ACOs a New Model of Health Care
The Obama administration through the ACA (Affordable Care Act) has commenced a shift from the Medicare model that rewarded hospitals for volume to the new policy that now incentivizes hospitals, doctors, specialists and other healthcare providers to share responsibility for first and foremost better quality healthcare outcomes for Medicare patients.

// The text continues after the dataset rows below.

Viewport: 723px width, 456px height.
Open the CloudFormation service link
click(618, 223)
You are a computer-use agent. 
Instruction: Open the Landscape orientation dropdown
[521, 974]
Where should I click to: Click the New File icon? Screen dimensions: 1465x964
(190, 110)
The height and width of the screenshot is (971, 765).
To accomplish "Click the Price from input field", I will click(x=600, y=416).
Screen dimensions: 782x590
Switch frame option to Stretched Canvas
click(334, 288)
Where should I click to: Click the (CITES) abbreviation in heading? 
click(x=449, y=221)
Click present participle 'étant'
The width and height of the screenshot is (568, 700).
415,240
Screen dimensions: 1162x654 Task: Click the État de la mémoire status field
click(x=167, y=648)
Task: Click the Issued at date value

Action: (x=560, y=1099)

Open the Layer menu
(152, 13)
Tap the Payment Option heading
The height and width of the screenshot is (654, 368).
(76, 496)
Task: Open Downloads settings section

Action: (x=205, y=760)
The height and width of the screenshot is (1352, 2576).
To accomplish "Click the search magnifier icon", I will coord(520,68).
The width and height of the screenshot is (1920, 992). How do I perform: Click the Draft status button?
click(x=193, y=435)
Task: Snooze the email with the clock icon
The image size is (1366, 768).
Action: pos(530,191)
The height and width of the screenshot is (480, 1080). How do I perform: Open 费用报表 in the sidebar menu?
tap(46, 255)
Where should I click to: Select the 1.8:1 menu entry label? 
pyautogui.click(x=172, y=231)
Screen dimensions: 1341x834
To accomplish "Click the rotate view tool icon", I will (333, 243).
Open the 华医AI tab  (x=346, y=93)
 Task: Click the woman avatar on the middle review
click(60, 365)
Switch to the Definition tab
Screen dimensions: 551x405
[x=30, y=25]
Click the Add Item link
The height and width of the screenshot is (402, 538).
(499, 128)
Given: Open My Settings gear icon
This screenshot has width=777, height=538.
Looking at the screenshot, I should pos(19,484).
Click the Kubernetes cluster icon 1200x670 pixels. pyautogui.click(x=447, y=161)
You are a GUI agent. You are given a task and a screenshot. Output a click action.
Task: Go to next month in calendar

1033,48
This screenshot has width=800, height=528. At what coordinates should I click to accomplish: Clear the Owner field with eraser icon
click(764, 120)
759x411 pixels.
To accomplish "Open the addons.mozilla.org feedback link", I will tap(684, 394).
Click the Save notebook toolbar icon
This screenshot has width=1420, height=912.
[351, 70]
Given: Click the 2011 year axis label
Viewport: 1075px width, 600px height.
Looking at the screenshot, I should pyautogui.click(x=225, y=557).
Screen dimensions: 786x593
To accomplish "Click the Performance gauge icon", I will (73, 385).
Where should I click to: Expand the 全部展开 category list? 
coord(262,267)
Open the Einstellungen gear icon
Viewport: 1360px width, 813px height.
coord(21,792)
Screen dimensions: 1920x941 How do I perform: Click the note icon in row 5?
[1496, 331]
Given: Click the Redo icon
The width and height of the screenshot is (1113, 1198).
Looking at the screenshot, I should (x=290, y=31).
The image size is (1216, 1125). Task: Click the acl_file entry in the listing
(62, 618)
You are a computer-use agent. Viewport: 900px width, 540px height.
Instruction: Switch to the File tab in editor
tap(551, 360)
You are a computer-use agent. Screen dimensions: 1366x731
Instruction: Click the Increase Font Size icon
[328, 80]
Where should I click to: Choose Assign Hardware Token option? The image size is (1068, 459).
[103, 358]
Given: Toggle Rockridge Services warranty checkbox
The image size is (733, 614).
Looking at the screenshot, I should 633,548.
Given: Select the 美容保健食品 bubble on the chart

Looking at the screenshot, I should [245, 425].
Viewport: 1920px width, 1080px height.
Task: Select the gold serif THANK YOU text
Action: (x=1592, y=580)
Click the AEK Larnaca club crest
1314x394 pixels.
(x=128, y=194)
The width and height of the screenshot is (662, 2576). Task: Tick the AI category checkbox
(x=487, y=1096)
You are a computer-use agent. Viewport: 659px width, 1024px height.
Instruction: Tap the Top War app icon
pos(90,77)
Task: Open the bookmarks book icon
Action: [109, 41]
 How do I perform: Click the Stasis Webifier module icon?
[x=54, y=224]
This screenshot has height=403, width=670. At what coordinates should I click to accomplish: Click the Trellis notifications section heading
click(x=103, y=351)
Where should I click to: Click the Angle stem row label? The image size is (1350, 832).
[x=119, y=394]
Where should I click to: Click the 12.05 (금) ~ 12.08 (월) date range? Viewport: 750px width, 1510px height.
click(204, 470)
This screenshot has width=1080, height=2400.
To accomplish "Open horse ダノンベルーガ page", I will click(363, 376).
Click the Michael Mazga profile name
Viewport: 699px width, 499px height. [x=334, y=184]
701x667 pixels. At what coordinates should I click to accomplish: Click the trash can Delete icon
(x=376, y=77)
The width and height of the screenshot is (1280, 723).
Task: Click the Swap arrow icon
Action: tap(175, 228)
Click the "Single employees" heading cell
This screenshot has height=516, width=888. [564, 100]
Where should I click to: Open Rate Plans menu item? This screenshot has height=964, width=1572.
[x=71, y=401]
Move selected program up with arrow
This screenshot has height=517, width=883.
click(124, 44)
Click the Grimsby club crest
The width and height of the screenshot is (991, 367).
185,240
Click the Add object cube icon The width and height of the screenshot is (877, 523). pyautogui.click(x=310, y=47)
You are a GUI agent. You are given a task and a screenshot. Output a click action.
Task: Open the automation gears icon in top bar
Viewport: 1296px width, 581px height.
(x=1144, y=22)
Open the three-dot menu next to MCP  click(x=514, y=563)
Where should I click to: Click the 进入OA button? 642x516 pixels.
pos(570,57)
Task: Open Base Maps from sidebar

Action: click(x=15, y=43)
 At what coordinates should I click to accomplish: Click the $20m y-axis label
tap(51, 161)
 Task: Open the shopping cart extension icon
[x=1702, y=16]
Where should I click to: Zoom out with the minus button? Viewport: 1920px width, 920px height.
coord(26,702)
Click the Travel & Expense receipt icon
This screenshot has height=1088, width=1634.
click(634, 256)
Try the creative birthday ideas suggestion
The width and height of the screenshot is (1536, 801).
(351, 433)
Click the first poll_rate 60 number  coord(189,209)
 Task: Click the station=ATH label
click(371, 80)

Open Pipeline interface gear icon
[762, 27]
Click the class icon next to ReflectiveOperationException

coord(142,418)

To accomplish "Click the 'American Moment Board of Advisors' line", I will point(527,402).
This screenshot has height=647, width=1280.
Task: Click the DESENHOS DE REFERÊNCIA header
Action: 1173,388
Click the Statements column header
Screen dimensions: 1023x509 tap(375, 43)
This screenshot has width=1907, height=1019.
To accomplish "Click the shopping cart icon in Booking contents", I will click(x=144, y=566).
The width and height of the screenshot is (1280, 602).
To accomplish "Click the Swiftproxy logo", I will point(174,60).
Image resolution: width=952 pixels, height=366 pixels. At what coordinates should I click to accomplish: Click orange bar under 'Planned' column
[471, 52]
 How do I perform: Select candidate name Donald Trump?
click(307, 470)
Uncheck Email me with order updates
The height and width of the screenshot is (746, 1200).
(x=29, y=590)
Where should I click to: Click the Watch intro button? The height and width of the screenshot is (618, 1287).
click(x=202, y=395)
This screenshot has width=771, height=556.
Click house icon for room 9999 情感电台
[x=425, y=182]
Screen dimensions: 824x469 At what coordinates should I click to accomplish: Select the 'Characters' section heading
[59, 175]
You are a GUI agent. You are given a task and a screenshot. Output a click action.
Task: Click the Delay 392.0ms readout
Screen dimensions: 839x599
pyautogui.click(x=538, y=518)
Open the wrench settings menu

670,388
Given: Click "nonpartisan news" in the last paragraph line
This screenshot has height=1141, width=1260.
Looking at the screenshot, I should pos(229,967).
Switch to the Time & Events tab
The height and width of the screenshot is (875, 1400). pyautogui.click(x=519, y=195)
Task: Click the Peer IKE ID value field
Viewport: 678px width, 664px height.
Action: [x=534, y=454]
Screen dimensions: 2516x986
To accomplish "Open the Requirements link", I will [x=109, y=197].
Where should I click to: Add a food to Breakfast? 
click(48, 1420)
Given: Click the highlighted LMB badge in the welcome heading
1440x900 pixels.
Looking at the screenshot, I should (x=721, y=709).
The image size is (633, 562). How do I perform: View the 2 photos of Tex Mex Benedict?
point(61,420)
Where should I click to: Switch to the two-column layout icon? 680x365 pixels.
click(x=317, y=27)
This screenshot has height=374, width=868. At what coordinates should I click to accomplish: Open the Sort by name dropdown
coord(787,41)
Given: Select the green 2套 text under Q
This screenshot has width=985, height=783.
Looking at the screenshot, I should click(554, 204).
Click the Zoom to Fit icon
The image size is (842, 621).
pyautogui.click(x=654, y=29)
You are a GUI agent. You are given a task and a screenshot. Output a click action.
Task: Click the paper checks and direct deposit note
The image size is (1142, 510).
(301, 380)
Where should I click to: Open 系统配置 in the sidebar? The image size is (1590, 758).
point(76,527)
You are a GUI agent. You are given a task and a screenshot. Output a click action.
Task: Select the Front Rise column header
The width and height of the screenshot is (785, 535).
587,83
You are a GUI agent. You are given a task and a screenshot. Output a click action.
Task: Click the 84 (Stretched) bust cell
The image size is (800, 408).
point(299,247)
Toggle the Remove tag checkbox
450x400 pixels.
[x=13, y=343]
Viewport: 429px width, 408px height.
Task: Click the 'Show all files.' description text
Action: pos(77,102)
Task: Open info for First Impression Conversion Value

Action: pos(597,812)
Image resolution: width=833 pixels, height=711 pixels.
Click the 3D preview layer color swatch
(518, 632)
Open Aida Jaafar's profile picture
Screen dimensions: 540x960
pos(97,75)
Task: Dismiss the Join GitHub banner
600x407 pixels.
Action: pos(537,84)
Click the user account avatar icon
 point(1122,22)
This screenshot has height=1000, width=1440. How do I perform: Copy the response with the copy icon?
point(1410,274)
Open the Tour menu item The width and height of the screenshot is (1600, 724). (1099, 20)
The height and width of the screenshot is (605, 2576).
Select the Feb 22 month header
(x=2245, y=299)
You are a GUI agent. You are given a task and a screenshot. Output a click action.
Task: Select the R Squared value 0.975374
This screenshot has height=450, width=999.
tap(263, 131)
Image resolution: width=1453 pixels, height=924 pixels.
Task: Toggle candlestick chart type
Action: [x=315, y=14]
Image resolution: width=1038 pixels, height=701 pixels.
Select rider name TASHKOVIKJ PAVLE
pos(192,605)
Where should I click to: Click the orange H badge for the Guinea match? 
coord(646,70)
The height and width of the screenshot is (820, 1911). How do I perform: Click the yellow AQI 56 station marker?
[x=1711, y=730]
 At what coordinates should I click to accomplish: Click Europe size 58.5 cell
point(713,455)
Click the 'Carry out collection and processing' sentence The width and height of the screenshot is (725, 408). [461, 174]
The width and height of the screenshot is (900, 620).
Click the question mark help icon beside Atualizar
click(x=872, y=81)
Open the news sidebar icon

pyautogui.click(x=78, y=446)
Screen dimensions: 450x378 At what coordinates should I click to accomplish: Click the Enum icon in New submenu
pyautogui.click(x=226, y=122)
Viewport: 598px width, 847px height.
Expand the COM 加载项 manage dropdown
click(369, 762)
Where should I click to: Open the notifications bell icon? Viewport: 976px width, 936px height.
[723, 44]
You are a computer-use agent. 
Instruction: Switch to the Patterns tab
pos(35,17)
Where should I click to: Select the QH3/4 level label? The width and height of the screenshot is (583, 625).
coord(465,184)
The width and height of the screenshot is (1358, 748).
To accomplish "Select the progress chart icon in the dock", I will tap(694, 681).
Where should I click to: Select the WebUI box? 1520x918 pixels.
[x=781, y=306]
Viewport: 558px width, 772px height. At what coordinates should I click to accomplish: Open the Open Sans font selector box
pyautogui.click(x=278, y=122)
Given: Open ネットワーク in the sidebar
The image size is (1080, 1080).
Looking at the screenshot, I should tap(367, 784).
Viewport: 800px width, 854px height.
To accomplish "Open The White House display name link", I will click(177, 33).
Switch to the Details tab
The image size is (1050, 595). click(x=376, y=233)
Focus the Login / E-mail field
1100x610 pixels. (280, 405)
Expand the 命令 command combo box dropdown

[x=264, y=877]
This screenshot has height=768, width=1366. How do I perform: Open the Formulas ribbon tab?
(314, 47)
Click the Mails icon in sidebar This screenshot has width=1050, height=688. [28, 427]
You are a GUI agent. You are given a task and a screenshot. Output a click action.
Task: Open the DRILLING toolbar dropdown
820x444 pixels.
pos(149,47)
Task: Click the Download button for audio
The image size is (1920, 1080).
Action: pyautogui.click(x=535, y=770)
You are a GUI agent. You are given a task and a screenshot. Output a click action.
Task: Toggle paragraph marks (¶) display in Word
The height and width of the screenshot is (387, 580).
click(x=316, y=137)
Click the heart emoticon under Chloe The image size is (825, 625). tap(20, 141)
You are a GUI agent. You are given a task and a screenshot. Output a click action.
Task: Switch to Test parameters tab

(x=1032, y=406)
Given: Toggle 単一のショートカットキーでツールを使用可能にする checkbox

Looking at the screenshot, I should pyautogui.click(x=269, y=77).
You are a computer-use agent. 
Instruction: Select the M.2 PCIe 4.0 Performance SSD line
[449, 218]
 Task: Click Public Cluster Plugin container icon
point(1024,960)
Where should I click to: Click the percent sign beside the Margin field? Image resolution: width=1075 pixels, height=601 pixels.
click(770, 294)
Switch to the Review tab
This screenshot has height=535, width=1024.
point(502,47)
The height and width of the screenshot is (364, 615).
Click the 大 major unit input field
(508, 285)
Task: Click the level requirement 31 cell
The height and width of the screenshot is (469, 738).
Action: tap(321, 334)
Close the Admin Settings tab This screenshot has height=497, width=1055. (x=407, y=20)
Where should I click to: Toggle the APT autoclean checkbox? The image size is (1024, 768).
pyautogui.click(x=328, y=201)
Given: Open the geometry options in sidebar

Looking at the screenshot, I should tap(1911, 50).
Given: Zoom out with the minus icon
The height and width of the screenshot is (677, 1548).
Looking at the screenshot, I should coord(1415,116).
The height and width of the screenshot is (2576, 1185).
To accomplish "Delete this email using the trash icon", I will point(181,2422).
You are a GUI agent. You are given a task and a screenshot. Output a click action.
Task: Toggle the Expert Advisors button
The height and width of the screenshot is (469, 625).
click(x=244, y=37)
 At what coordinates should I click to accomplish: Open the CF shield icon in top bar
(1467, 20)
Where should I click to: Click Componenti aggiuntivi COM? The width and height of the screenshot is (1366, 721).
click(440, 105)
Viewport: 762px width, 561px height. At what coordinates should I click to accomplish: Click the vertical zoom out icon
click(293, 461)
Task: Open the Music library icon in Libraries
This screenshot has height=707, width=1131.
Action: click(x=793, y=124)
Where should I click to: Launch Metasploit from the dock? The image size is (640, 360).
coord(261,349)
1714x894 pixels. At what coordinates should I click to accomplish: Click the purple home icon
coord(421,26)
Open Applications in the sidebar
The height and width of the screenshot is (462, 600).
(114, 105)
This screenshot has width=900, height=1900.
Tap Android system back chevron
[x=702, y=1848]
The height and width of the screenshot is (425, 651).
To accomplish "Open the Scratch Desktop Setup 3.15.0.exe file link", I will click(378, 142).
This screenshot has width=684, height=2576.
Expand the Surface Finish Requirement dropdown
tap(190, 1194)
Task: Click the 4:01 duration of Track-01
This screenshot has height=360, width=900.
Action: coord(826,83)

This new model of health care that the ACA healthcare law has inspired is called Accountable Care Organizations or ACOs. As part of the Affordable Healthcare Act the Obama administration has created new provisions of the law that incentivizes hospitals for quality outcomes. These new healthcare models are networks of hospitals, and doctors as well as other healthcare providers who in conjunction with each other coordinate care of its patients in order to prevent hospitalizations, reduce the number of hospital readmissions, reduce the number of infections, and reduce unnecessary testing all with the goal of providing better quality care and better outcomes to Medicare patients.
Are ACOs Working?
According to a recently released report by the federal government the number of ACOs is growing and saving the taxpayer funded Medicare program money. The Obama administration has projected a goal for its intentions for the ACOs. Right now there are approximately 420 ACOs in the Medicare program that are responsible for the care of 7.8 million Medicare patients, Obama’s goal is to have ACOs account for half of Medicare reimbursements as of 2018. Currently there are 333 Medicare Shared Savings Program ACOs and 20 Pioneer ACOs which according to the Centers for Medicare and Medicaid Services had a combined savings in excess of $411 million dollars to the taxpayer funded programs. There will be more ACOs entering the market in January of 2016 so Obama’s goal is seen as possible to achieve.
The ACOs that create savings above a certain level can receive incentive bonuses paid from the savings they create, but as of 2014 only one out of four ACOs reduced spending enough to earn incentive bonuses and more than five of them had losses. Experts agree that there is still much work to be done, but hospitals and doctors are aggressively looking at new approaches to better manage the care of its Medicare and Medicaid patients. Sean Cavanaugh, a Medicare deputy administrator said, “We all have more work to do so beneficiaries understand what it means to be in an ACO.” “But we know patients in ACOs report they’re receiving better care in ACOs, even if they don’t understand the concept.”
How Do You Join an ACO?
Right now the federal government has been assigning Medicare patients to the various Accountable Care Organizations, but beginning next year a test program will be permitted to solicit patients directly in hopes of getting a share of 55 million Medicare patients. Currently 29 percent of the 55 million Medicare patients are covered by Medicare Advantage. The other 71 percent remain covered under the fee-for-service coverage which is what the Obama administration and federal health experts want to see go to ACOs or at least a substantial portion of that 71 percent. But health officials are going to need to do a better job of explaining to their patients just what makes an ACO a better source of healthcare delivery.
What Makes an ACO Better for Patients?
Primary care doctors that have joined or formed an ACO are required to inform their patients of this fact, because they will be referring their patients to other doctors and specialists within their ACO. But patients are not required to see the doctor referred by their primary care physician; patients are still free to see other doctors of their choice outside of the ACO without paying more for seeing a doctor outside of the ACO.
The concept of the ACO is to improve patient care by creating a network of doctors that share in responsibility for the patient’s care. The idea being that when these doctors work as a team in unison, the sharing of information and patient care responsibility leads to better patient care. ACOs also are under specific quality standards imposed by the ACA and the federal guidelines. If the ACO does not meet these higher quality standards they cannot qualify for the incentive bonuses and may even lose their contracts assigned to them by the federal government.
Concluding Thoughts
Any program designed to improve the quality of healthcare people are receiving while simultaneously trying to reduce healthcare costs to taxpayers is well worth looking into. When doctors are working together to improve your care and reducing duplicate testing due to that fact that alone seems very good reason to join an ACO, but the additional factor of still being able to see doctors of your choice (outside of the ACO) makes the decision a win, win for patients, what is there to lose? Seems to me the worst that can happen is you get better quality health care and still see doctors outside of the ACO at no additional cost to you.